*** MATERIAL PROVIDED ***

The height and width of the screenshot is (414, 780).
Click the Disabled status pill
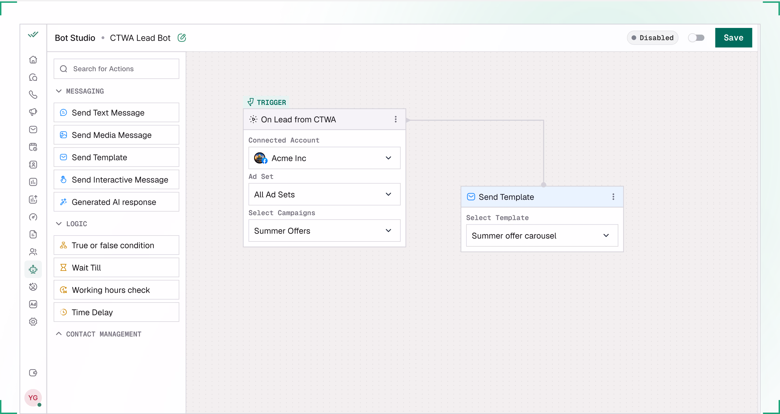[x=653, y=38]
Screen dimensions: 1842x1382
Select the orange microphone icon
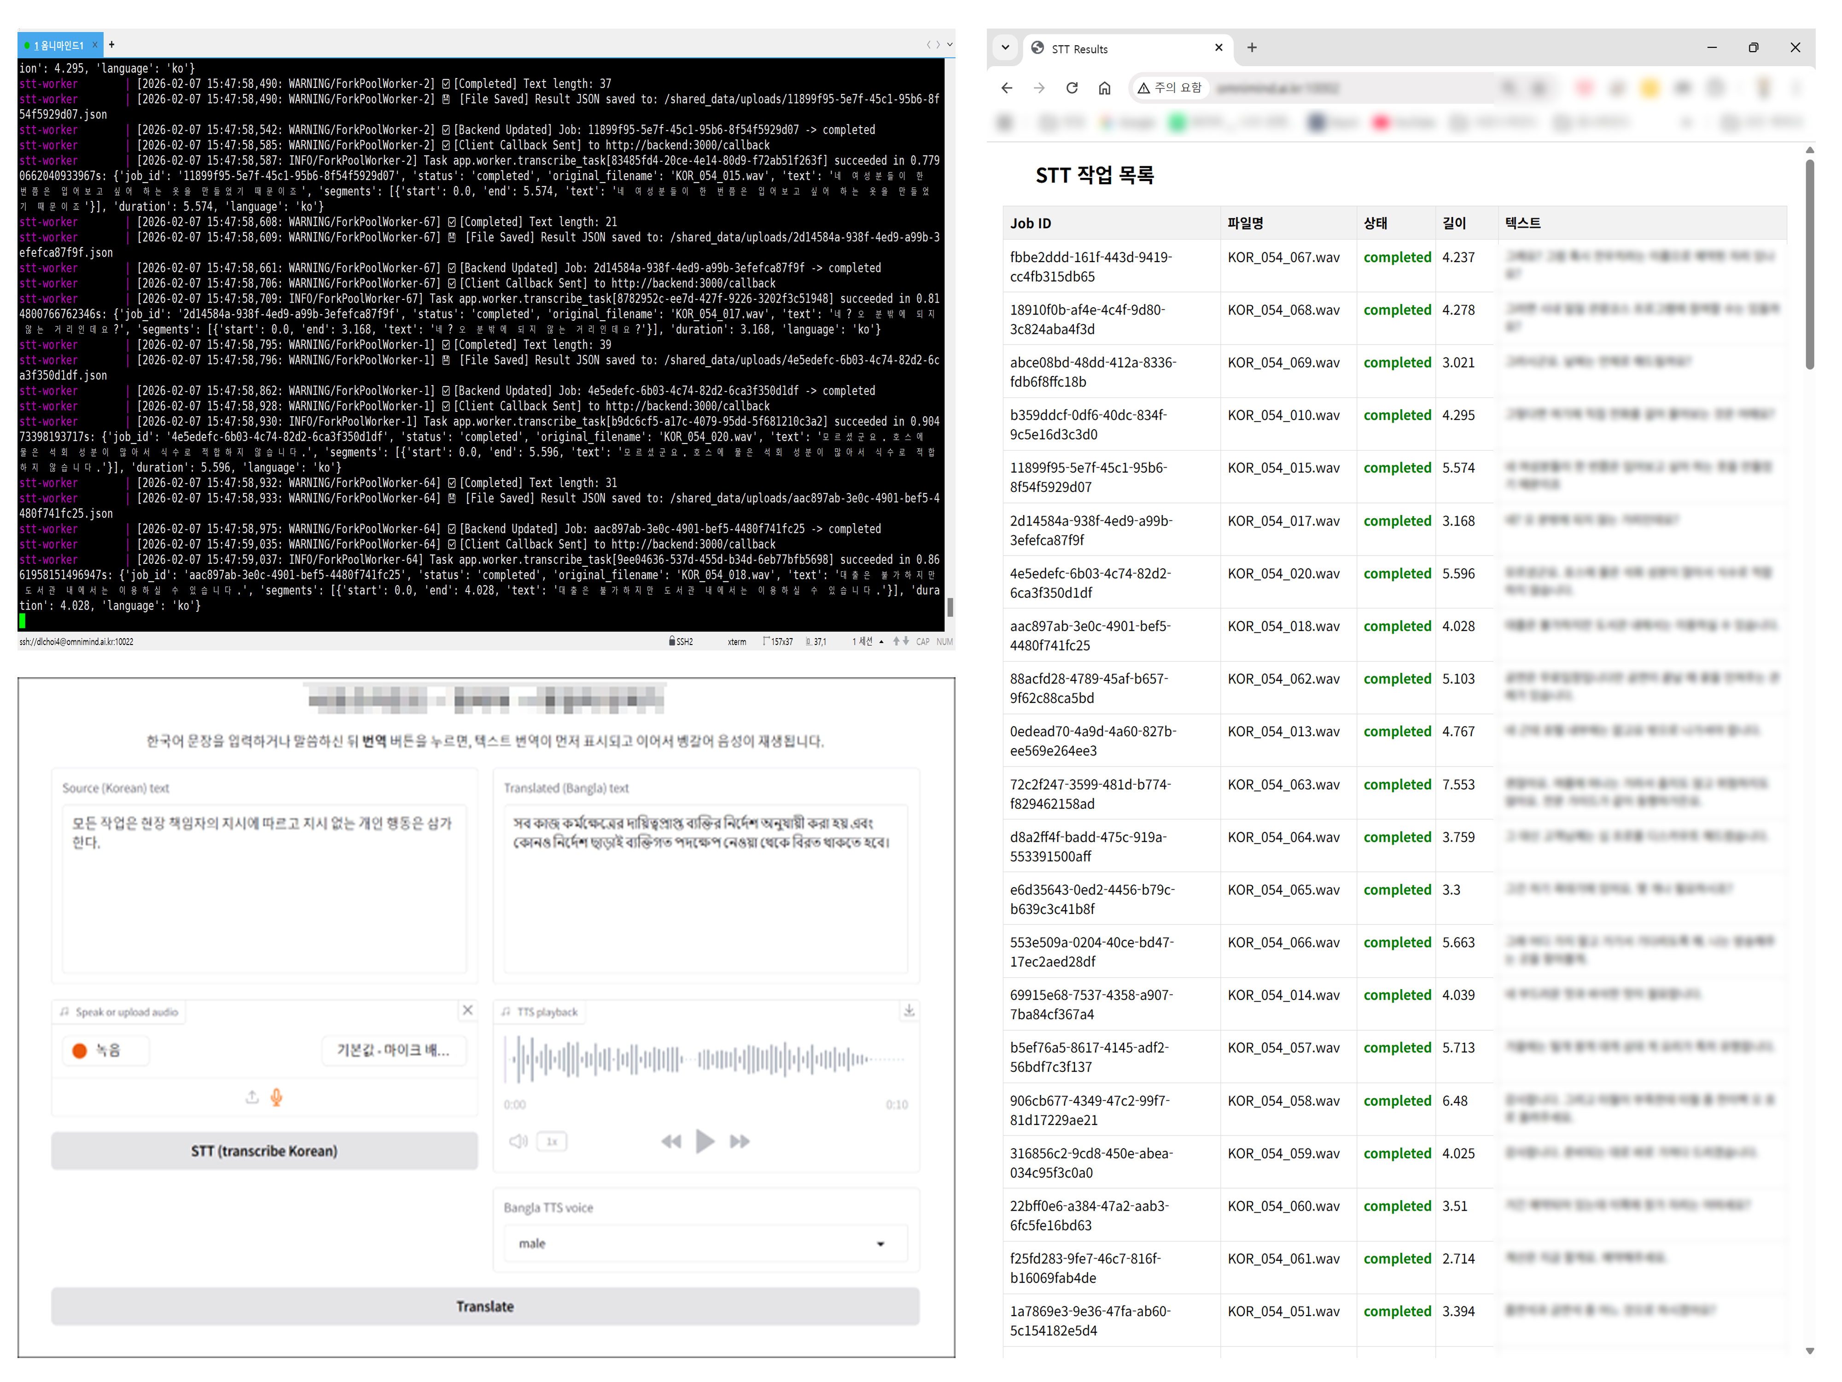pyautogui.click(x=276, y=1097)
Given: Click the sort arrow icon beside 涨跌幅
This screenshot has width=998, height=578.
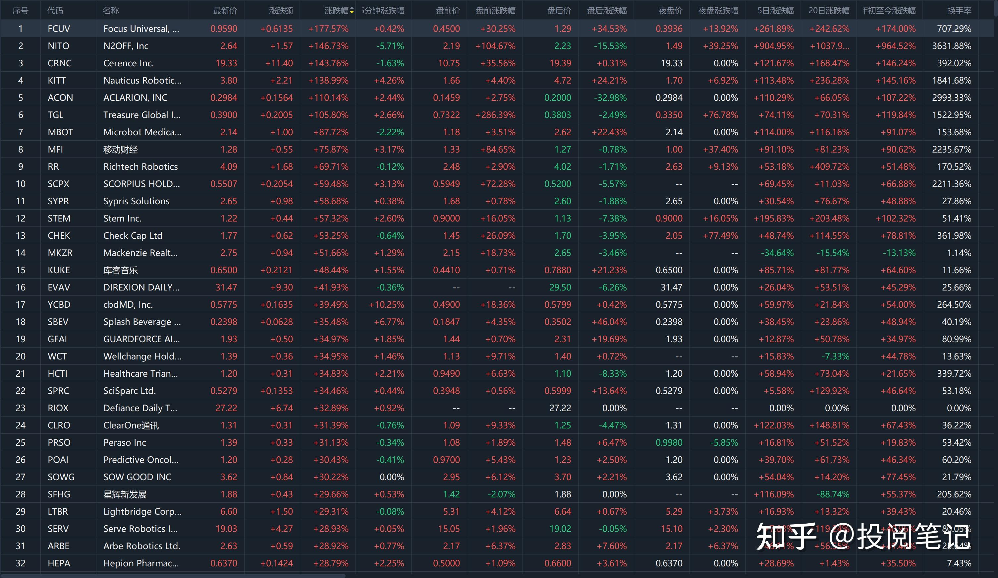Looking at the screenshot, I should click(352, 11).
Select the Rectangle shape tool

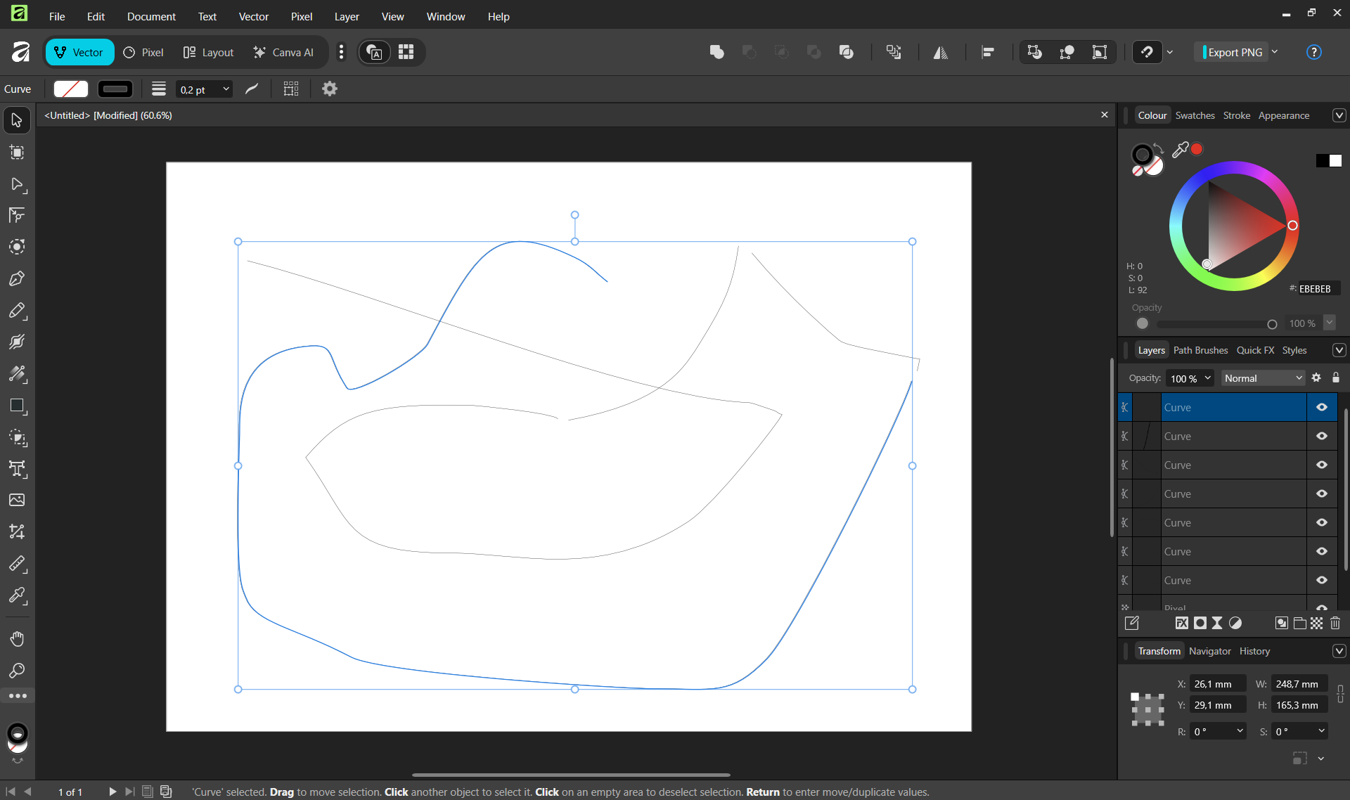click(17, 406)

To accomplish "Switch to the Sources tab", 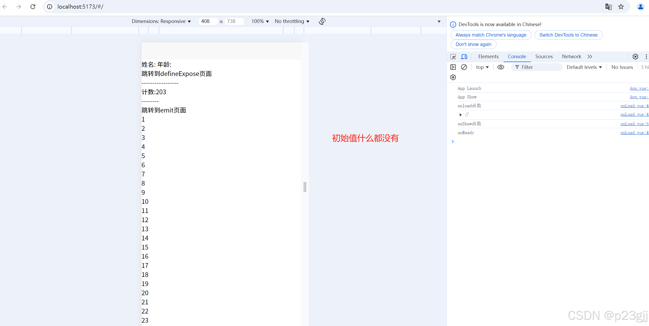I will coord(544,56).
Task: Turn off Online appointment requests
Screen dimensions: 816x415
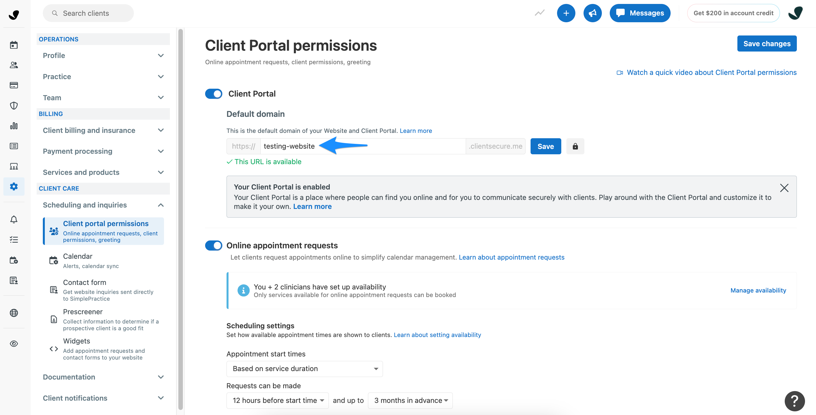Action: click(x=214, y=245)
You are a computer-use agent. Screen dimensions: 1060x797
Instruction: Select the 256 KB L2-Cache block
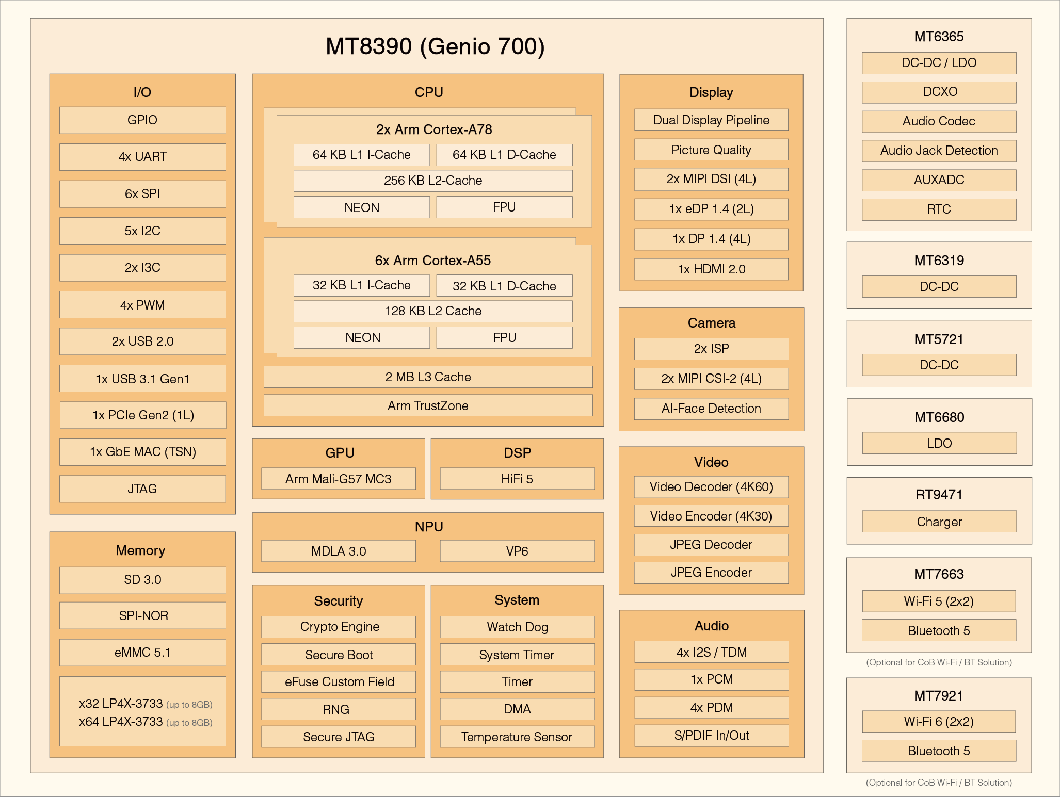(433, 181)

*** End of MATERIAL PROVIDED ***

=== TASK DIRECTIONS ===
Start at the line that contains "You are a computer-use" and retype every line through the end of the entries above, both ends included. Exclude all pictures.

=== OUTPUT BELOW ===
You are a computer-use agent. Screen dimensions: 1060x797
Instruction: Select the 256 KB L2-Cache block
(433, 181)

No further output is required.